■ What you need to do
Print, please, the line that contains "Task: Expand the arrows objects dropdown" and each line after it to the end of the entries, unchanged and with nothing else.

Records from a data collection
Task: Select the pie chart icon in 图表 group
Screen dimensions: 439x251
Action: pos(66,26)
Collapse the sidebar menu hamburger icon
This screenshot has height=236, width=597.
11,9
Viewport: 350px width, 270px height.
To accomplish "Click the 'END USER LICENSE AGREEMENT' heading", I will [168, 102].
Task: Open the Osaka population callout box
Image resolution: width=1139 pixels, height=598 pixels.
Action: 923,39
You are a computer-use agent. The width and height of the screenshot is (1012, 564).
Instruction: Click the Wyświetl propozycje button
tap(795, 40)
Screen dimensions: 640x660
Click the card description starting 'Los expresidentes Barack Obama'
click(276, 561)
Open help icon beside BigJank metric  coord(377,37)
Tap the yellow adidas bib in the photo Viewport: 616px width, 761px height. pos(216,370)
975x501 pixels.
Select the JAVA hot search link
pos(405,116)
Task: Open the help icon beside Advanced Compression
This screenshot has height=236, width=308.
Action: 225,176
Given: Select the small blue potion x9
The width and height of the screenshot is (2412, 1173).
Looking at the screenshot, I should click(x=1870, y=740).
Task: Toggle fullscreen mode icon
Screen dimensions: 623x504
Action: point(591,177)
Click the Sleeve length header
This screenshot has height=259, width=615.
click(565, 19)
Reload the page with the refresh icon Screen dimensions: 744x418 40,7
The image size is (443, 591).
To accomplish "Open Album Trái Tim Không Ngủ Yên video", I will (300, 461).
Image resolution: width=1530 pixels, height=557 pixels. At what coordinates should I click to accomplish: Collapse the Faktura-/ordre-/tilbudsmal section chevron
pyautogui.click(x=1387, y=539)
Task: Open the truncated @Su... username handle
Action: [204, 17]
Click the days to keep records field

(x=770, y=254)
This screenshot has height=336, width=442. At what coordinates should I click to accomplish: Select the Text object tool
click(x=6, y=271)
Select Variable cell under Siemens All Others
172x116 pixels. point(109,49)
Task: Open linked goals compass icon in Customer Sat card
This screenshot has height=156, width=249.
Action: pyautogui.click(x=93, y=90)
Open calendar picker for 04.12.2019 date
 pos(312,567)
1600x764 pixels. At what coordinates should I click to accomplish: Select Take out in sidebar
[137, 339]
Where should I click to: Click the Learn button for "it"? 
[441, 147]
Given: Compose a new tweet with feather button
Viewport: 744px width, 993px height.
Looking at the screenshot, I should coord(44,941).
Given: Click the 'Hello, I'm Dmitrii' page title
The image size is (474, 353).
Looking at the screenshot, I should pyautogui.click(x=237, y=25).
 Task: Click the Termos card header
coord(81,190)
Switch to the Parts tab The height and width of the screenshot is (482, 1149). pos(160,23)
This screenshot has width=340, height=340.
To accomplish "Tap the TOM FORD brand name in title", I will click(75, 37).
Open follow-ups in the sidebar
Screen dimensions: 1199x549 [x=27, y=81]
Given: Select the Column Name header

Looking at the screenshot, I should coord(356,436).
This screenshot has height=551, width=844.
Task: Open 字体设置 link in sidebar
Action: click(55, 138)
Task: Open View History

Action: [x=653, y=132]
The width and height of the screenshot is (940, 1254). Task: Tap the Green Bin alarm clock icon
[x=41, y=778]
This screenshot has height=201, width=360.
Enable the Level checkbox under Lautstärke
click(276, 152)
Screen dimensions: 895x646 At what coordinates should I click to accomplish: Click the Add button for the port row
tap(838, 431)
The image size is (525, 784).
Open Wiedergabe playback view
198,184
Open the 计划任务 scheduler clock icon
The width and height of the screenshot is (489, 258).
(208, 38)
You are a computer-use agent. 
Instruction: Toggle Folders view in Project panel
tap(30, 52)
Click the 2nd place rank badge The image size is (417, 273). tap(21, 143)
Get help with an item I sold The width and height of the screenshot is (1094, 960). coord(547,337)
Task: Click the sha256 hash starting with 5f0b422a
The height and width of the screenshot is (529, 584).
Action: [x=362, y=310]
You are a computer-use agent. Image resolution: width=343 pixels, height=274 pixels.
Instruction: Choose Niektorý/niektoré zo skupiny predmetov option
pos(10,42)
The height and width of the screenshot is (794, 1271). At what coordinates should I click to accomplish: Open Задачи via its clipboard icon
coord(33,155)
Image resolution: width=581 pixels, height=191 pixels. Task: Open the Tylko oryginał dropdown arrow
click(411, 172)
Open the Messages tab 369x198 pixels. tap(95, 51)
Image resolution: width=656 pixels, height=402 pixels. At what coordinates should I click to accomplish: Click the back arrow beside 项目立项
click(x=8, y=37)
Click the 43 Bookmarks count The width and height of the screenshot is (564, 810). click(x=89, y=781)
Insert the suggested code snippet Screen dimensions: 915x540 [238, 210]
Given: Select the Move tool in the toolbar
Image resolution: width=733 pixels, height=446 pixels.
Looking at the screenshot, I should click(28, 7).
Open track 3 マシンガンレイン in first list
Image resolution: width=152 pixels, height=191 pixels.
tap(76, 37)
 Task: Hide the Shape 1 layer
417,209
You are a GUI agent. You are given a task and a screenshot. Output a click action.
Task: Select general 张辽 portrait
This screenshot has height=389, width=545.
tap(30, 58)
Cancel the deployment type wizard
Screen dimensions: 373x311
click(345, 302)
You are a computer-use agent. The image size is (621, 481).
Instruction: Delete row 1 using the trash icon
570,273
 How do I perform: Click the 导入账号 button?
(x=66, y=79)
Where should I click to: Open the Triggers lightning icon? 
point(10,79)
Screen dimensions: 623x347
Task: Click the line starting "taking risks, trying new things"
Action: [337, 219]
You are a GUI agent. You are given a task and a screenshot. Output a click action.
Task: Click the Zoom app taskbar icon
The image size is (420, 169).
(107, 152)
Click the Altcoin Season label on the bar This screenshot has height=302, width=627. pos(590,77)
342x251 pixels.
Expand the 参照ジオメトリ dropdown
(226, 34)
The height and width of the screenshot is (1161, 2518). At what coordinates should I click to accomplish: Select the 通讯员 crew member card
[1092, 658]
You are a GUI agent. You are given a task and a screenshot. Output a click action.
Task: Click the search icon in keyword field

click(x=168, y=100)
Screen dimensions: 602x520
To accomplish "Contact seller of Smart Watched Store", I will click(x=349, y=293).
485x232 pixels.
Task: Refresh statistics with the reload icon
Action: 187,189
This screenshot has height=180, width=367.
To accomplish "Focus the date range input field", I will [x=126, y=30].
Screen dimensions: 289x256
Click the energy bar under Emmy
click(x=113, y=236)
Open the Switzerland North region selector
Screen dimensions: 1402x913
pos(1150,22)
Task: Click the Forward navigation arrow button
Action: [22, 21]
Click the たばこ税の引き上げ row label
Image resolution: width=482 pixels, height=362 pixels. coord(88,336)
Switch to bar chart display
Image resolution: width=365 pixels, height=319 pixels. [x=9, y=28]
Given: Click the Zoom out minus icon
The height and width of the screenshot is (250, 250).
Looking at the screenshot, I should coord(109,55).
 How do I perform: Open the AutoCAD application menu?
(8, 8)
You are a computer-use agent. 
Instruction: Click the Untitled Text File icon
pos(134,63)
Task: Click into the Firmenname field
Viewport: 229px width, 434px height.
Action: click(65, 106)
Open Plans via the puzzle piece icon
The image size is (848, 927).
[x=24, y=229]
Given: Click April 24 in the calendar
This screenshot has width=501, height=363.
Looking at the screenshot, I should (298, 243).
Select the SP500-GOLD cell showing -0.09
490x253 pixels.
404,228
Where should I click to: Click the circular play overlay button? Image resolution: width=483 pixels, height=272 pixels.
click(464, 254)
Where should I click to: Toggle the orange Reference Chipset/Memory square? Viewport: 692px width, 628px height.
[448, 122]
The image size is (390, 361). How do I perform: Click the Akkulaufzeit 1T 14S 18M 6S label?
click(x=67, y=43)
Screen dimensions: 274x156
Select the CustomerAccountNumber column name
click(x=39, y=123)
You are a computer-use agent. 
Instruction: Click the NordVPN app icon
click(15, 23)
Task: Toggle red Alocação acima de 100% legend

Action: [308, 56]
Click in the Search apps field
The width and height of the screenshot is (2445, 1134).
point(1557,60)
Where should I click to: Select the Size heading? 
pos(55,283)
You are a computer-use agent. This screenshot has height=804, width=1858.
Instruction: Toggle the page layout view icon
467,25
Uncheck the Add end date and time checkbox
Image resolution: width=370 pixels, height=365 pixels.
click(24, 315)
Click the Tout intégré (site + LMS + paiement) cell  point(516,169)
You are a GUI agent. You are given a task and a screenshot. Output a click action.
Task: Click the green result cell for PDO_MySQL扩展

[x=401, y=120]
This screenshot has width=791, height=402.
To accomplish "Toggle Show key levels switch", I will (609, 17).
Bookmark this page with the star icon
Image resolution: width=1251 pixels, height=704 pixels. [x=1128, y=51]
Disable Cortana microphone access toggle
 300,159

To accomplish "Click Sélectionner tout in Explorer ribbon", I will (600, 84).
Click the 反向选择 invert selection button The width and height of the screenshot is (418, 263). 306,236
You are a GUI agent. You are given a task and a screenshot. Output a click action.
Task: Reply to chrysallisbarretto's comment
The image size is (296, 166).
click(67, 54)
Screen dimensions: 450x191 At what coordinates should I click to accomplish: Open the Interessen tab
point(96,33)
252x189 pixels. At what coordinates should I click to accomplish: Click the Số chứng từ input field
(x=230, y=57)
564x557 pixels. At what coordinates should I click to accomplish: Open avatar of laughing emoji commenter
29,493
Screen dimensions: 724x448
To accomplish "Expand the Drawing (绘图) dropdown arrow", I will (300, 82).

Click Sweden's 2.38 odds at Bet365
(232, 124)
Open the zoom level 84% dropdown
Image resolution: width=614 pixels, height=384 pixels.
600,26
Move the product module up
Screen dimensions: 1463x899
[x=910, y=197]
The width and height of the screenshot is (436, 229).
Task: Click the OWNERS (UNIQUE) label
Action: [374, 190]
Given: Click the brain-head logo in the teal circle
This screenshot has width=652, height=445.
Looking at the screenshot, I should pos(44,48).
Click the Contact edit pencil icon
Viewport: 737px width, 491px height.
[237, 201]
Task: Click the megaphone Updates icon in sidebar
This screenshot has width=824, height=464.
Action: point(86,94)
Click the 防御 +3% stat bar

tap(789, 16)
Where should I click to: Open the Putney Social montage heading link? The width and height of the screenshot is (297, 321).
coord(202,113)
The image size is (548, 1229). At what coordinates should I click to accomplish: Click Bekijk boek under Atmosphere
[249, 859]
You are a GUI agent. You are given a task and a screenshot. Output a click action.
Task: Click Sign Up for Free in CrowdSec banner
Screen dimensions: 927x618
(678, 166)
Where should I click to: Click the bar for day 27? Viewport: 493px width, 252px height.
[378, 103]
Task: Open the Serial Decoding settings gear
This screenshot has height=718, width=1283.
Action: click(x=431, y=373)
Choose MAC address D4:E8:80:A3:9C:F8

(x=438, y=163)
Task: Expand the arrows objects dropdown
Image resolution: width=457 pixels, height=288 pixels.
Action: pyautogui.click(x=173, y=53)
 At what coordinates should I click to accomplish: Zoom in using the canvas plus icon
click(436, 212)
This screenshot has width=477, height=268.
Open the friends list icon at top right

■ Exercise response
Task: Expand the arrows objects dropdown
Image resolution: width=457 pixels, height=288 pixels.
Action: pyautogui.click(x=173, y=53)
 At what coordinates should I click to accomplish: Zoom in using the canvas plus icon
click(436, 212)
This screenshot has width=477, height=268.
Open the friends list icon at top right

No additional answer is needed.